■ **Text**:
┄┄┄┄┄┄┄┄┄┄
Inspired by last month’s post, I decided to format this post loosely around the theme of storytelling. Storytelling is fundamental to many of our lives, both academic and otherwise, and numerous new formats for telling, collecting, and archiving stories are cropping up. This post focuses on the ways in which technology is shaping and changing the kinds of stories we tell, and the kinds of stories we have access to.
The New York Times made another foray into the world of digital storytelling techniques with a second “e-single” (their first was in December 2012, with their piece Snowfall, which apparently received nearly 3 million views in the first week it was up, perhaps as many as 1/3 of them from new visitors to the site). This one is on the Higgs Boson.
The “Street” View on Google Maps now boasts views from three of the Seven Summits (the highest mountains on each continent). They sent a team of “Google Adventurers” to summit Aconcagua (Argentina), Kilimanjaro (Tanzania), and Mount Elbrus (Russia), as well as to climb to Everest Base Camp (Nepal).
Mobile technology is increasingly becoming part of the way we receive health-related stories and information. The rapid growth of “mHealth” is hardly news; hundreds if not thousands of text message services now deliver semi-personalized health information to new or expecting mothers, people living with HIV/AIDS, and others. Cell phone technology is also used to deliver broad public health messages, as well as to track outbreaks, supply levels, or environmental disasters.
┄┄┄┄┄┄┄┄┄┄
■ **Required action A**:
Decide whether each statement below agrees with the storytelling post. Answer yes or no for each, and quote the words of the post that settle it.
(i) The New York Times published its first e-single, Snowfall, in December 2012.
(ii) The Google Adventurers reached the summit of Mount Everest.
(iii) Text message services send health information to new or expecting mothers.
■ **Required action B**: Carry on the storytelling post from its final sentence.

■ **Given data**:
┄┄┄┄┄┄┄┄┄┄
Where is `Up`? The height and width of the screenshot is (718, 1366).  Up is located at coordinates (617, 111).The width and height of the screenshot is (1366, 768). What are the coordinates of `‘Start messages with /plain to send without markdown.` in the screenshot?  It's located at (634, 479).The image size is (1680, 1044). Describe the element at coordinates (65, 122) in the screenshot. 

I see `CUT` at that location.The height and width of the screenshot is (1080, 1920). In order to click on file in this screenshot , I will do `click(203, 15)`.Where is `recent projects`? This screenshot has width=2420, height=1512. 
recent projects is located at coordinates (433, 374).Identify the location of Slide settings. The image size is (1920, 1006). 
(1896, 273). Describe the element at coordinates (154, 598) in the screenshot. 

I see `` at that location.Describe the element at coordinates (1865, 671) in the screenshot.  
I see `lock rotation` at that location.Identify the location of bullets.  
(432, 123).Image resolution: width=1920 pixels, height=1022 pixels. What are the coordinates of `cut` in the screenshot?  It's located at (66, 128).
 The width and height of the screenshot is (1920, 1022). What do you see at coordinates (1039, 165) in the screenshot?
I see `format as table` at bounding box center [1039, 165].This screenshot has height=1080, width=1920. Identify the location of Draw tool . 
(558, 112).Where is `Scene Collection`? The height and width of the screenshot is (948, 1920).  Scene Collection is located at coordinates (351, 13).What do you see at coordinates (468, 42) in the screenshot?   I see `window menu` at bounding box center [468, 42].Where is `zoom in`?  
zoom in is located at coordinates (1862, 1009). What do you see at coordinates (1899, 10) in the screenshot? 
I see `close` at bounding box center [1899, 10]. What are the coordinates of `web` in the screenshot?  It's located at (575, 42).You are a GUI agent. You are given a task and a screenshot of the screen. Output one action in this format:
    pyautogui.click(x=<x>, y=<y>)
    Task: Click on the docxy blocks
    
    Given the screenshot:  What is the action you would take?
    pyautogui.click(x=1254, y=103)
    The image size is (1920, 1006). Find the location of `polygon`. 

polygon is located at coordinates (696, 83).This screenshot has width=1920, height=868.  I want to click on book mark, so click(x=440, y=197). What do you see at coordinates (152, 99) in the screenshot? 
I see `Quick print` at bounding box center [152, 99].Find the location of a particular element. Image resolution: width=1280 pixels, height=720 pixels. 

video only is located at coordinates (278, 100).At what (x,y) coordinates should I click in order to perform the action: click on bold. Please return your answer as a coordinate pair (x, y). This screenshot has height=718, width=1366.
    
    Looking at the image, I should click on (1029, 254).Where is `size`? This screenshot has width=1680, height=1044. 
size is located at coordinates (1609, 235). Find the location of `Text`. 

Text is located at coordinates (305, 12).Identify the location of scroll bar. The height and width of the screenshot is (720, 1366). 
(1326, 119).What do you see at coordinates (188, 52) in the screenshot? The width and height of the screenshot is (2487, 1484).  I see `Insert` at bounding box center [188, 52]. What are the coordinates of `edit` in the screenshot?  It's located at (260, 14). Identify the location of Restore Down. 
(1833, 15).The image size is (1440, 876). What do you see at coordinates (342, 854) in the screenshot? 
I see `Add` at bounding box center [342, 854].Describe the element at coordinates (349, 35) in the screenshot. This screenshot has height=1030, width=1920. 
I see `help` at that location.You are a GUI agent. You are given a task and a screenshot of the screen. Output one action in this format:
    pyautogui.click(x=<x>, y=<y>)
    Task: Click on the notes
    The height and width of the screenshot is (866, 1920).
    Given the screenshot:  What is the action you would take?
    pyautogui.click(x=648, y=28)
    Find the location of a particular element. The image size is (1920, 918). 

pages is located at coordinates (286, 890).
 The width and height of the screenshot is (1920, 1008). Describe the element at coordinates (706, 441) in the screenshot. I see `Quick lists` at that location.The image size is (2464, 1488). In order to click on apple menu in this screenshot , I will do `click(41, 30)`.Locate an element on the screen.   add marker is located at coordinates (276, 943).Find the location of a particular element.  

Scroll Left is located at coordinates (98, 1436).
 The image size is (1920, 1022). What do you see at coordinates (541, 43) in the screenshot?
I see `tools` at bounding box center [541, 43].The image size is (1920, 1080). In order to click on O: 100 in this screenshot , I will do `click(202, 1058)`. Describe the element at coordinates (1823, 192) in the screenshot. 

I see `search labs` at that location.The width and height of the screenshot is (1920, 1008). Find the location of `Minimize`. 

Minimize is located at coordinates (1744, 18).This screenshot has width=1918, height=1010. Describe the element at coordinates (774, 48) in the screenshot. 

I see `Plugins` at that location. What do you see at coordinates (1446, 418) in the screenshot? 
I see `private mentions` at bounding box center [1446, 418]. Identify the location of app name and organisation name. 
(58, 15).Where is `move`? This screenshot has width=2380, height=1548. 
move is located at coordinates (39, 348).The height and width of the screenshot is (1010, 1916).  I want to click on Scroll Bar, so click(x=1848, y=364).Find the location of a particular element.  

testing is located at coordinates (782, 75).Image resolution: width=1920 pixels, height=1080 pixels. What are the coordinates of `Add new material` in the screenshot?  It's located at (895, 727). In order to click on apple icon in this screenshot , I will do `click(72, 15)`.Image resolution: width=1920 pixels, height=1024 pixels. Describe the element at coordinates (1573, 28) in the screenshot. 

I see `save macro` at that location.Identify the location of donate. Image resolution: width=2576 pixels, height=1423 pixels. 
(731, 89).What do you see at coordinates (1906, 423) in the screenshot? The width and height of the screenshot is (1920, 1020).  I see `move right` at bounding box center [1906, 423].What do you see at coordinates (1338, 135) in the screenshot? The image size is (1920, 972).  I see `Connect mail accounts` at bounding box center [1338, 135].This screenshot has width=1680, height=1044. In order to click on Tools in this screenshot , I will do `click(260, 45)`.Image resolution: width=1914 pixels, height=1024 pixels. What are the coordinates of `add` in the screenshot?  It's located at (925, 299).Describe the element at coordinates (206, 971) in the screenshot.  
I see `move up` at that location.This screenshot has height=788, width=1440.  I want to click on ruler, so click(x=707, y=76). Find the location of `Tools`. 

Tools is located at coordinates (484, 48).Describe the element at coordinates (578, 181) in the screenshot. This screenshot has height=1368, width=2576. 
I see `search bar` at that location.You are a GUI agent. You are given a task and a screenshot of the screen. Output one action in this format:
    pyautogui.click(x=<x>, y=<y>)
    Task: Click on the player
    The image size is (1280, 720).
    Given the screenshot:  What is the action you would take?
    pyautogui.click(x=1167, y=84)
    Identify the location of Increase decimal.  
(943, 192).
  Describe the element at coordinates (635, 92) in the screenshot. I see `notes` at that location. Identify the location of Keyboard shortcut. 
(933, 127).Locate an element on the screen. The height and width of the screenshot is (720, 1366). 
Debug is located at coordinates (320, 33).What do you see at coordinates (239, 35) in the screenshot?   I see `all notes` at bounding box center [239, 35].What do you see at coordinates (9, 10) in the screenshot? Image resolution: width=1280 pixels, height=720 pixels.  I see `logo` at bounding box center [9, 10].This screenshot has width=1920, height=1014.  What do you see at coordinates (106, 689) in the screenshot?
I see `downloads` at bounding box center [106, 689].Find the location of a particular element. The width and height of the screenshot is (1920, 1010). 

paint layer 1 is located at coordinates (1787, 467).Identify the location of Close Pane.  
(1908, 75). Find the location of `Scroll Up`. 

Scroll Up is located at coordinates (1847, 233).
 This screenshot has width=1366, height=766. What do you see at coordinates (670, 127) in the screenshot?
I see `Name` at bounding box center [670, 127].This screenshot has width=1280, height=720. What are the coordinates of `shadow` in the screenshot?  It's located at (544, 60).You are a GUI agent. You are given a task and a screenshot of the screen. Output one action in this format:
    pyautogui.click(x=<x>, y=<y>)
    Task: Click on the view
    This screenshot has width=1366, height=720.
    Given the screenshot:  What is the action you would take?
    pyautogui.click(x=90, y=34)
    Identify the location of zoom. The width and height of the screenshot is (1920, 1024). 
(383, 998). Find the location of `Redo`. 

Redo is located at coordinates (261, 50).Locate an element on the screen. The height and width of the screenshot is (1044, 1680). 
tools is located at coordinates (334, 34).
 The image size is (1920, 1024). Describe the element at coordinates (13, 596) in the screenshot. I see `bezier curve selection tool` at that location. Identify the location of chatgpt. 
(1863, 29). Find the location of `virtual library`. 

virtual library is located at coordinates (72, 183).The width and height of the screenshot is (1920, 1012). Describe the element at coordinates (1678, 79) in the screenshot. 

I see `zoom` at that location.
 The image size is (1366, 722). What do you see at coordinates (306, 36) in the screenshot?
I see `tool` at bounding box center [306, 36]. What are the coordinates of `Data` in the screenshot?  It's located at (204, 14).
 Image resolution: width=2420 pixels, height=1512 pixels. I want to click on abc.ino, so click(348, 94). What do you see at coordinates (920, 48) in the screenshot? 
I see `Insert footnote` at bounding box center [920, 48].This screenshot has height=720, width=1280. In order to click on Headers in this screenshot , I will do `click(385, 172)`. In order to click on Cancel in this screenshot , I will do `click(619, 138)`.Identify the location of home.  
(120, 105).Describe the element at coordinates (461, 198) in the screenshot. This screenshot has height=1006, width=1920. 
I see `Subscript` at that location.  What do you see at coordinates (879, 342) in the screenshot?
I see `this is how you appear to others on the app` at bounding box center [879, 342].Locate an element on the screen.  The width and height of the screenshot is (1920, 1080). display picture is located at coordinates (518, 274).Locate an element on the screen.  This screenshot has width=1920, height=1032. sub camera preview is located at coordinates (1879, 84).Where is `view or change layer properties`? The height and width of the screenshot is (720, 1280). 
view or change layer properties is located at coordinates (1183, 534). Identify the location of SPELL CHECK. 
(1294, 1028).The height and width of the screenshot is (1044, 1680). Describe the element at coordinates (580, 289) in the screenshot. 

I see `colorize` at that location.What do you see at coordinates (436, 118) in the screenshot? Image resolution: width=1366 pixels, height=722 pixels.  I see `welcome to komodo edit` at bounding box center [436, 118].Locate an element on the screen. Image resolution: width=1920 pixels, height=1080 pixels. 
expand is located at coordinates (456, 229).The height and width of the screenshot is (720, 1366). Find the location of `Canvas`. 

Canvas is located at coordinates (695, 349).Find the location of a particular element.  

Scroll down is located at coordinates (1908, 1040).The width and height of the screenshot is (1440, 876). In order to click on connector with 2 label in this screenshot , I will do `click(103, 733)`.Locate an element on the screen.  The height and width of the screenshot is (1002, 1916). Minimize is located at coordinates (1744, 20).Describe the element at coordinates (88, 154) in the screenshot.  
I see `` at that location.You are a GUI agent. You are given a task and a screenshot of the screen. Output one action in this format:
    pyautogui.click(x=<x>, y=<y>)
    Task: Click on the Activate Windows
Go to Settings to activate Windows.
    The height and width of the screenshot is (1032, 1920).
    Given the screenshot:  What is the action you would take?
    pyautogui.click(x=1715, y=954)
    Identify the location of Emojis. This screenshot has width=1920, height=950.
┄┄┄┄┄┄┄┄┄┄
■ **Answer box A**:
(i) Yes: "their first was in December 2012, with their piece Snowfall"
(ii) No: "as well as to climb to Everest Base Camp (Nepal)"
(iii) Yes: "hundreds if not thousands of text message services now deliver semi-personalized health information to new or expecting mothers"

■ **Answer box B**:
A new cell phone technology developed at UC Berkeley promises to do the reverse: to send a patient’s information to a doctor who is neither present, nor necessarily in the same time zone. Cellscope has designed a “mobile microscope” that can be attached to a smartphone and used to send images of ear infections, eyes, blood smears, and Tuberculosis stains to a physician who can diagnose or assist with the diagnosis without being physically present. This I think raises questions about what kinds of illness narratives are told, how health information is relayed, and what happens to Foucault’s idea of the medical gaze if the physician is never physically present, but exists only as some disembodied (translated?) voice decreeing diagnoses from Someplace Else. This technology is envisioned, among other applications, as a means for providing healthcare to under-served populations (without necessarily building capacity in those places).
Technology allows medical stories to move not just geographically but also back in time. Using CT scans, researchers have found signs of atherosclerosis in 34 percent of mummified remains from Egypt, Alaska, Peru, and the Southwestern US.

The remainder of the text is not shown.